-- WHAT IS BEING ASKED --
Copy the items below word for word, starting at the first line and stopping after the line that contains "I will pos(892,624).".

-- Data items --
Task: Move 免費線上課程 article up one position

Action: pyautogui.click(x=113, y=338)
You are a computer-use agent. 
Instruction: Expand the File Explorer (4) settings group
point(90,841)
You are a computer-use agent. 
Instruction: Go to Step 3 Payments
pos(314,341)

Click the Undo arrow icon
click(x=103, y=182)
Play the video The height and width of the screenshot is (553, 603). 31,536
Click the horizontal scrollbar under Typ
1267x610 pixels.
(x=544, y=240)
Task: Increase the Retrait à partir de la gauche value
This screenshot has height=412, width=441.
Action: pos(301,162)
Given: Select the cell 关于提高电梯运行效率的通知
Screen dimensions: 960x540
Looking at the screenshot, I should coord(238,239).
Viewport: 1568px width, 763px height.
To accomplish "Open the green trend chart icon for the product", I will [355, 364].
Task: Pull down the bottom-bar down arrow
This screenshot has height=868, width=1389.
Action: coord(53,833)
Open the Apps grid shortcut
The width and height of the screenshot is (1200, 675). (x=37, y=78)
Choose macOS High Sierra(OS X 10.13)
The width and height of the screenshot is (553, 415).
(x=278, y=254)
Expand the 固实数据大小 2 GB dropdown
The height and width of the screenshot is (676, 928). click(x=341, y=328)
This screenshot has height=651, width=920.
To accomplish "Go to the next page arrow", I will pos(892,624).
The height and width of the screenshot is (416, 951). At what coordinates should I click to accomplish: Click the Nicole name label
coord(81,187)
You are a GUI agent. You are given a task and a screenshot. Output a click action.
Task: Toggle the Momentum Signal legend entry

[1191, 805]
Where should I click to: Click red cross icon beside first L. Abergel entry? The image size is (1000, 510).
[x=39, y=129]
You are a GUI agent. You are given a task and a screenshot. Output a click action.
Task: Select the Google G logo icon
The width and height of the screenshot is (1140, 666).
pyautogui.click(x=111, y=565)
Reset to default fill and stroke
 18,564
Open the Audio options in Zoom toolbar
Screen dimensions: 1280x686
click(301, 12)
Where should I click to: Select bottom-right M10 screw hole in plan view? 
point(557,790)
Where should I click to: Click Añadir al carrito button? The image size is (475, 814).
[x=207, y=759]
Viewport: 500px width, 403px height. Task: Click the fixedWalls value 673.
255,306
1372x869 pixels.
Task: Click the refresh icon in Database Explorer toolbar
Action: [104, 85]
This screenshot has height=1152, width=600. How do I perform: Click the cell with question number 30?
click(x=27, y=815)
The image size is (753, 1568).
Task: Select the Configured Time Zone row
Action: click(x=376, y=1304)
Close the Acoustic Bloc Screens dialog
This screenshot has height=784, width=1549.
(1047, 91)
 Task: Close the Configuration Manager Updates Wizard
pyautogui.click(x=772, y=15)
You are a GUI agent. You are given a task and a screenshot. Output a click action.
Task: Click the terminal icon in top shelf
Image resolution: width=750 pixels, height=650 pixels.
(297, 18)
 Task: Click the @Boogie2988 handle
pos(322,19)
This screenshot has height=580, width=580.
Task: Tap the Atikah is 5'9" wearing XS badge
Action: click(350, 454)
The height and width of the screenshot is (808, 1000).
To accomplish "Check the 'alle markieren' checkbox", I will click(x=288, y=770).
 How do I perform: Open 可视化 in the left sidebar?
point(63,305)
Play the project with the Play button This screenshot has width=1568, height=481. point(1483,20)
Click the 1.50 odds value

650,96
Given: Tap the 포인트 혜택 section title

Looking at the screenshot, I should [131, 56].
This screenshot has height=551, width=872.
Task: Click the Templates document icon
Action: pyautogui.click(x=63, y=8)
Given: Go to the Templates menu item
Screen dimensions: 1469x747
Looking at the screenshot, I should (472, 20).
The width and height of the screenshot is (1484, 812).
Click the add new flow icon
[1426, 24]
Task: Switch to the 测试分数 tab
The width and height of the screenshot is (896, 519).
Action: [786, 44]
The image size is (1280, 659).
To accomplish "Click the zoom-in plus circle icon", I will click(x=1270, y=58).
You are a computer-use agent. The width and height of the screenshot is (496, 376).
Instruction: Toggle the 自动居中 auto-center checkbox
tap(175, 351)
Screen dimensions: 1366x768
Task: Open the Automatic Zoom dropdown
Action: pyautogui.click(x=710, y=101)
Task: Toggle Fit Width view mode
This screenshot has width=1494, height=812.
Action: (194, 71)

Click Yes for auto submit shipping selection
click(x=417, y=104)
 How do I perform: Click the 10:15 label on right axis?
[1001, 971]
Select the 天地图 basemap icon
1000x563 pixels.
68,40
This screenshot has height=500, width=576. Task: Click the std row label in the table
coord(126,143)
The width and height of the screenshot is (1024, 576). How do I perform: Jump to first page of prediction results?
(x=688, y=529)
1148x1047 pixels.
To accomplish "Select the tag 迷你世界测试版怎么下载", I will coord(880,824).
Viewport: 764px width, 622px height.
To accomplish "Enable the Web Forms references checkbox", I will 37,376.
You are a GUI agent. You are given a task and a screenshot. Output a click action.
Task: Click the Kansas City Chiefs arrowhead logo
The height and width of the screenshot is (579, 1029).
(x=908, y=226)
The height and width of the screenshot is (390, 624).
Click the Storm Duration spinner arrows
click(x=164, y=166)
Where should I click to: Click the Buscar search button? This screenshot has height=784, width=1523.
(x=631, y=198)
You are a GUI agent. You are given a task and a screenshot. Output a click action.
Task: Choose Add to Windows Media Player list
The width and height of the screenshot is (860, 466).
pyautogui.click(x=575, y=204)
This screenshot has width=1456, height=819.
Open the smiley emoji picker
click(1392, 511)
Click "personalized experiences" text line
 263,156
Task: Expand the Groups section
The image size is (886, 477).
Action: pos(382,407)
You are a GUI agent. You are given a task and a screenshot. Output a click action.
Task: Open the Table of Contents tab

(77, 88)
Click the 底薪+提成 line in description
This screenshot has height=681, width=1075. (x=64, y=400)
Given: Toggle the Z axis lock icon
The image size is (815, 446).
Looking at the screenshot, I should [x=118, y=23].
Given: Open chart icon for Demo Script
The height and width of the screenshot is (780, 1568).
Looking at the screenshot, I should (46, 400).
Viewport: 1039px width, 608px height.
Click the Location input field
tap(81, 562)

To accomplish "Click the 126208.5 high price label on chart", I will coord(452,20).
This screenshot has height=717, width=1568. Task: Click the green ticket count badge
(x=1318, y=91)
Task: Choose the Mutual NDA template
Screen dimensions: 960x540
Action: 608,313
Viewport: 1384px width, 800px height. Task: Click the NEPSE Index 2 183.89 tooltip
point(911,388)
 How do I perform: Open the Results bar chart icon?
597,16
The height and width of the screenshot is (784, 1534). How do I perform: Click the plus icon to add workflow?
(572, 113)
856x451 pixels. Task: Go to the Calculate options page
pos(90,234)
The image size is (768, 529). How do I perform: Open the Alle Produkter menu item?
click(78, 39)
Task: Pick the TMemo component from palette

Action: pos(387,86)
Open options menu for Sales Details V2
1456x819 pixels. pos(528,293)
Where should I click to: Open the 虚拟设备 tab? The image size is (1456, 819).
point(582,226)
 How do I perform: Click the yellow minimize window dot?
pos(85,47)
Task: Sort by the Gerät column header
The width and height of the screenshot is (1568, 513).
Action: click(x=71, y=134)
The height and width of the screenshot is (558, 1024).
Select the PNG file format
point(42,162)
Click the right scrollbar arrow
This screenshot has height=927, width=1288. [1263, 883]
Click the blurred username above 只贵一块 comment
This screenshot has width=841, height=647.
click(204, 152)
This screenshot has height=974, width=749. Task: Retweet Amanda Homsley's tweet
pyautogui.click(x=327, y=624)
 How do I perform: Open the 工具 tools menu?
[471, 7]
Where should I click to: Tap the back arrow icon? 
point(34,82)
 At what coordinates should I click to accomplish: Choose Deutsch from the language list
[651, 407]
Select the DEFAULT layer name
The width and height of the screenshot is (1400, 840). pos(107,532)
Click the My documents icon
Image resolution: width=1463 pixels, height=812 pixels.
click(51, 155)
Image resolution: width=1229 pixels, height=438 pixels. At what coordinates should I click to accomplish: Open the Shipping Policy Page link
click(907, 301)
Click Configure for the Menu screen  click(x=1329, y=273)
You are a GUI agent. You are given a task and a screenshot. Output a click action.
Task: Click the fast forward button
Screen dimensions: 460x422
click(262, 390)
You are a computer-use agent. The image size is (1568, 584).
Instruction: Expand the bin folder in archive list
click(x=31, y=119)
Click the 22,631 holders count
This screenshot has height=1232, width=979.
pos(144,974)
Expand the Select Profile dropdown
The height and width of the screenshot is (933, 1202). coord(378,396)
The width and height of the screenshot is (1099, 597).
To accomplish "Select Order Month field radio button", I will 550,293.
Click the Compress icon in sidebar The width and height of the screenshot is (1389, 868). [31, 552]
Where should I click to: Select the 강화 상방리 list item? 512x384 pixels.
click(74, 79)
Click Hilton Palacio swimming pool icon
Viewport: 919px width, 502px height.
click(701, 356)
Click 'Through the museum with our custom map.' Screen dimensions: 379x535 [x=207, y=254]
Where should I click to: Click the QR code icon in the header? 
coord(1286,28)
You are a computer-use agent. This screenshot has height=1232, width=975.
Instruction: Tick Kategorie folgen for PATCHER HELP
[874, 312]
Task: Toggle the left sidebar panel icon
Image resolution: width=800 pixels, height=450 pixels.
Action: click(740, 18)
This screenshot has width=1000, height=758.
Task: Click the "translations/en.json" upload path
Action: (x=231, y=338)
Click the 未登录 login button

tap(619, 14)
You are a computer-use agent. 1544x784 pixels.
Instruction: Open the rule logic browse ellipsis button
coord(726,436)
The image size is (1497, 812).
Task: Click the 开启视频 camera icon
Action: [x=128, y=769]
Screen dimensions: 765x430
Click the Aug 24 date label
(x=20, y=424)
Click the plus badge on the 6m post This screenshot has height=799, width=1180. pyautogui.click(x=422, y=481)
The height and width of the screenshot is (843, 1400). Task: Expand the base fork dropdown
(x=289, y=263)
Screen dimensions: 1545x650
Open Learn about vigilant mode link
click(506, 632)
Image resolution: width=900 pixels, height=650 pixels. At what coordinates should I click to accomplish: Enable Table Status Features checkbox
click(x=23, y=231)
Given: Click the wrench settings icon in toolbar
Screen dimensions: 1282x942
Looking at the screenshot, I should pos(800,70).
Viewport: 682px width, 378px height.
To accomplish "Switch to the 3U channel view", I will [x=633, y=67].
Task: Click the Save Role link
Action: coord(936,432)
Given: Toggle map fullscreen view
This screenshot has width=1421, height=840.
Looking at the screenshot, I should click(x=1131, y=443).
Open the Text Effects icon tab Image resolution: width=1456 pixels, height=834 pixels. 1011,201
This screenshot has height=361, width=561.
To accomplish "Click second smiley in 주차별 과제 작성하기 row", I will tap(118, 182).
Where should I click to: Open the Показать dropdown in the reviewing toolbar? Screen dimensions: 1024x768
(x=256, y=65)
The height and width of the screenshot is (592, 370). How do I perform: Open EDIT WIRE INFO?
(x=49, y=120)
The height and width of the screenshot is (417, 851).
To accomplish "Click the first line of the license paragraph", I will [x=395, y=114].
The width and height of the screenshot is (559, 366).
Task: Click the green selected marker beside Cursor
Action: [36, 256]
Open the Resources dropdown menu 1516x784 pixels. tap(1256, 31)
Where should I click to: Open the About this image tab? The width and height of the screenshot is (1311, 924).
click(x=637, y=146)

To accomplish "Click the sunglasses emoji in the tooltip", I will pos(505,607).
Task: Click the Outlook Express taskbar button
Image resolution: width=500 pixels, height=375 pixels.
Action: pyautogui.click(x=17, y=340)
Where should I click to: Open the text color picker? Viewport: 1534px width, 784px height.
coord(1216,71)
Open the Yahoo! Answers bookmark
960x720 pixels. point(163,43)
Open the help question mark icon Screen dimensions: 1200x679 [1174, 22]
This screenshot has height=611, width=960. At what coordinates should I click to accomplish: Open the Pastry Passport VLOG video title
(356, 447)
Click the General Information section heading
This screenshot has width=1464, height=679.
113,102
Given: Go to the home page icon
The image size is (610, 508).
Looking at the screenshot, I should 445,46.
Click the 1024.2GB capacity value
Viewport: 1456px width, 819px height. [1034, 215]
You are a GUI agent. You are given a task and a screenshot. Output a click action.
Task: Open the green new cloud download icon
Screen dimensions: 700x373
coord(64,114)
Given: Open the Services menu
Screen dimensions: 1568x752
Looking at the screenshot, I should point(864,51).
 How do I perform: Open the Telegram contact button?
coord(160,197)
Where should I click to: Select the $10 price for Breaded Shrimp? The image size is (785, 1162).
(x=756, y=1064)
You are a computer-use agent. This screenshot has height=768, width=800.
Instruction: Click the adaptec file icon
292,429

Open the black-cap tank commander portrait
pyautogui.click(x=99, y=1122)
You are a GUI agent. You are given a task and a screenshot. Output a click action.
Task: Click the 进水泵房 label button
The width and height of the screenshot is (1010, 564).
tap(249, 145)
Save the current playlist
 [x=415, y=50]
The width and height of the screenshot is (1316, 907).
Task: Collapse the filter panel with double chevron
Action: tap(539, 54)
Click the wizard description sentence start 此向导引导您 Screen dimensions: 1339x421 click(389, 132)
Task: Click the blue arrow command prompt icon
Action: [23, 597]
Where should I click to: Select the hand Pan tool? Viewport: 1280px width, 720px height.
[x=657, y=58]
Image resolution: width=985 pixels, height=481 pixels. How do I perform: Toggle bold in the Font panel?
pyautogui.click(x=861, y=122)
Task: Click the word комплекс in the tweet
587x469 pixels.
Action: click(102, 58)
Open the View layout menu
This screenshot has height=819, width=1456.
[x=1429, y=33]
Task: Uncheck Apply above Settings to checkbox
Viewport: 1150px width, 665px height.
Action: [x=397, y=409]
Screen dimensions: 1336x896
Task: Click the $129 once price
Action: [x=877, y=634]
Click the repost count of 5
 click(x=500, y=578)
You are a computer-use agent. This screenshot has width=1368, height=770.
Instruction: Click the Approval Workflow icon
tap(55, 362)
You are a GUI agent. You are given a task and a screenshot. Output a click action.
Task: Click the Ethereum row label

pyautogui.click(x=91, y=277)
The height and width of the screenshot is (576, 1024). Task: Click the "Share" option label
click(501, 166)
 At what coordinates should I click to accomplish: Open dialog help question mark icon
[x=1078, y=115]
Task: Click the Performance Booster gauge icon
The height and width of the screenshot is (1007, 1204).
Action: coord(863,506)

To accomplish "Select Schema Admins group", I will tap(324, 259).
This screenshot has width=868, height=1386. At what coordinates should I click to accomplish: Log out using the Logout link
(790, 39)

-- RESPONSE TO THE EXERCISE --
Task: Move 免費線上課程 article up one position

Action: pyautogui.click(x=113, y=338)
You are a computer-use agent. 
Instruction: Expand the File Explorer (4) settings group
point(90,841)
You are a computer-use agent. 
Instruction: Go to Step 3 Payments
pos(314,341)

Click the Undo arrow icon
click(x=103, y=182)
Play the video The height and width of the screenshot is (553, 603). 31,536
Click the horizontal scrollbar under Typ
1267x610 pixels.
(x=544, y=240)
Task: Increase the Retrait à partir de la gauche value
This screenshot has height=412, width=441.
Action: pos(301,162)
Given: Select the cell 关于提高电梯运行效率的通知
Screen dimensions: 960x540
Looking at the screenshot, I should coord(238,239).
Viewport: 1568px width, 763px height.
To accomplish "Open the green trend chart icon for the product", I will [355, 364].
Task: Pull down the bottom-bar down arrow
This screenshot has height=868, width=1389.
Action: coord(53,833)
Open the Apps grid shortcut
The width and height of the screenshot is (1200, 675). (x=37, y=78)
Choose macOS High Sierra(OS X 10.13)
The width and height of the screenshot is (553, 415).
(x=278, y=254)
Expand the 固实数据大小 2 GB dropdown
The height and width of the screenshot is (676, 928). click(x=341, y=328)
This screenshot has height=651, width=920.
To accomplish "Go to the next page arrow", I will pos(892,624).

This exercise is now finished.